Anna Kimbrell

Medal record

Women's baseball

Representing United States

Women's Baseball World Cup

Pan American Games

= Anna Kimbrell =

American baseball player

Anna Kimbrell (born October 4, 1990) is a member of the United States women's national baseball team which won a gold medal at the 2015 Pan American Games.

==Playing career==
Kimbrell, a pitcher and catcher, has been affiliated with Team USA women's baseball since 2006. Growing up, she played baseball throughout Little League. She played for Nation Ford High, where she was the first girl to play high school baseball in South Carolina, and later went on to be the first girl to play American Legion baseball in the state. She began playing at age 8 with Rock Hill Little League baseball. With the Piedmont Patriots in 2003, she was the only girl to play in a 64-team tournament in Cooperstown. On July 14, 2016, Kimbrell became the third female player to join the Sonoma Stompers where she joined USWNT teammates Stacy Piagno and Kelsie Whitmore.

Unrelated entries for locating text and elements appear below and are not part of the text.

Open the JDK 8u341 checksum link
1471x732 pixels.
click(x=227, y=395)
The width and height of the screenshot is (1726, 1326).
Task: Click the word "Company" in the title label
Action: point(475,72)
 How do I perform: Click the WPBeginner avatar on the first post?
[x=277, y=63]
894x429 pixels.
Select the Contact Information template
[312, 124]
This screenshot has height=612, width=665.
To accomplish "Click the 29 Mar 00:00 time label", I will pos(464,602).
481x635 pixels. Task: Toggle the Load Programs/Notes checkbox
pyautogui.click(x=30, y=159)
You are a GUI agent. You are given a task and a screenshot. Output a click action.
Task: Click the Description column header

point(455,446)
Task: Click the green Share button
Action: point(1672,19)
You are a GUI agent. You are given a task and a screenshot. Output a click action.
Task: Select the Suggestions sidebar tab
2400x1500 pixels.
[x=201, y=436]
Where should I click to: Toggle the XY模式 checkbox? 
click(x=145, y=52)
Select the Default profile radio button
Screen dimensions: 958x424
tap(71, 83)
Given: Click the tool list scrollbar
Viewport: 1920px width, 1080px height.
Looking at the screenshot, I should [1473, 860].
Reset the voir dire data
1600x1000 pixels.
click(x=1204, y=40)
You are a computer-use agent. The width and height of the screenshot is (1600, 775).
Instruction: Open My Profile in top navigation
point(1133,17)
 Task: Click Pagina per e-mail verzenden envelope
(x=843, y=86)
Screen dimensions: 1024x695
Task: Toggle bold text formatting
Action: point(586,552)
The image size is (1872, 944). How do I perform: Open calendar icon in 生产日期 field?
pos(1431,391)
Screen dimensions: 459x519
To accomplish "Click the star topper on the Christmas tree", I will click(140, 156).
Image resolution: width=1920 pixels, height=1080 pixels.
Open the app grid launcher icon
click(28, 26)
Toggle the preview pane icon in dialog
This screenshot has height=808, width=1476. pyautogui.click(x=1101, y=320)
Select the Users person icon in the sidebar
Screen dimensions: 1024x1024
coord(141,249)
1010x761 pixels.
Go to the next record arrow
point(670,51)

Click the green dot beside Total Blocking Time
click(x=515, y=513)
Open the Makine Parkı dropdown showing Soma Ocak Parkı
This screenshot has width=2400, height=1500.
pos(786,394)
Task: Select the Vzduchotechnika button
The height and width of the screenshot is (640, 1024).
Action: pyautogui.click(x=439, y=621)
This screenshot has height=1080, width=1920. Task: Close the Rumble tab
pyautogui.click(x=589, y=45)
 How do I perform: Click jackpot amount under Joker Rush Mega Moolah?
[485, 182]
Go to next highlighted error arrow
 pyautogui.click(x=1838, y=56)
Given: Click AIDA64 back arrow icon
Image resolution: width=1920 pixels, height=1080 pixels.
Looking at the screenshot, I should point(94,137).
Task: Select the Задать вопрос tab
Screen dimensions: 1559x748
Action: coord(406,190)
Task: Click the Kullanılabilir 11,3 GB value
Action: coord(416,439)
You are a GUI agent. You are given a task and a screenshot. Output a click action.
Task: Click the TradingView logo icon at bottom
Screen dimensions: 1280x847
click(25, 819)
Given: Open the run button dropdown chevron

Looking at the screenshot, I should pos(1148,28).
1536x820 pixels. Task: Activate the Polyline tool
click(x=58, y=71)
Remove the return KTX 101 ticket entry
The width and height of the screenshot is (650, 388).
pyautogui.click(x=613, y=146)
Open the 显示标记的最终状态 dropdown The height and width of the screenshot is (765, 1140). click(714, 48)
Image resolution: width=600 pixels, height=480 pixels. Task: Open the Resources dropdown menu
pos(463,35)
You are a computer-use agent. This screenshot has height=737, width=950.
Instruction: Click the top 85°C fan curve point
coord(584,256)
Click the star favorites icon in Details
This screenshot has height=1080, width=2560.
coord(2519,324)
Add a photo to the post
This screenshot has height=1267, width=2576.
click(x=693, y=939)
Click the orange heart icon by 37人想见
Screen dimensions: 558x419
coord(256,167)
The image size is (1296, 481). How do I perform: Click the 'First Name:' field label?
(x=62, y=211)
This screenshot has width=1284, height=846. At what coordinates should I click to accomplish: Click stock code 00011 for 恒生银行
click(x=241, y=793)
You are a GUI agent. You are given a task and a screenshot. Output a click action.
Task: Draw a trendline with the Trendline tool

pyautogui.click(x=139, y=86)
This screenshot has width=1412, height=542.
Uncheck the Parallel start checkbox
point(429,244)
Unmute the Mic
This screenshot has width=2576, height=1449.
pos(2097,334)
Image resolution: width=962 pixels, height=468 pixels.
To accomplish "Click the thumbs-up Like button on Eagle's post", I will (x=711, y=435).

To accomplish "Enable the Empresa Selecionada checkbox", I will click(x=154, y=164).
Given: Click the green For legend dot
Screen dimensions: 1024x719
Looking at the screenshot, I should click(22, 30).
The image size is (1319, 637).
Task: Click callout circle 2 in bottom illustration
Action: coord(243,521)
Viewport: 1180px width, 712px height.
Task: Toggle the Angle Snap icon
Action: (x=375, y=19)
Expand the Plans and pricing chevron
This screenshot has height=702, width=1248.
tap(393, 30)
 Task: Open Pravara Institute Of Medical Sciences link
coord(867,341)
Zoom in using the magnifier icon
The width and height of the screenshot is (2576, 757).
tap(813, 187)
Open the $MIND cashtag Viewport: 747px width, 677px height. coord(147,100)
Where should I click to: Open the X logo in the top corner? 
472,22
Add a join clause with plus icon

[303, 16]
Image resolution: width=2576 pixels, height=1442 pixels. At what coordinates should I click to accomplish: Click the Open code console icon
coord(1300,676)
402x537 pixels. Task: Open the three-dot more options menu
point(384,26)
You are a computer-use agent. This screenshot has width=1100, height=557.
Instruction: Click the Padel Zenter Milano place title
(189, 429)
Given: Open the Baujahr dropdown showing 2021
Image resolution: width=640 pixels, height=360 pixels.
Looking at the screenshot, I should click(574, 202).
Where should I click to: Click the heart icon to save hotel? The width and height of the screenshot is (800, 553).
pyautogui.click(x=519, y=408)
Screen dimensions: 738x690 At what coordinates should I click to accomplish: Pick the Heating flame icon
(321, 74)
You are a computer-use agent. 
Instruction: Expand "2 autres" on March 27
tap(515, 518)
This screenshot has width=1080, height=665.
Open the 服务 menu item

On July 22, 2016, Kimbrell and Whitmore combined to make history as the first all-female professional battery (baseball) in nearly 70 years.

==Softball==
AK played Division I softball at Samford University before transferring to the University of Alabama at Birmingham from where she graduated in 2013. In her senior season, she was the starting catcher for the UAB Blazers.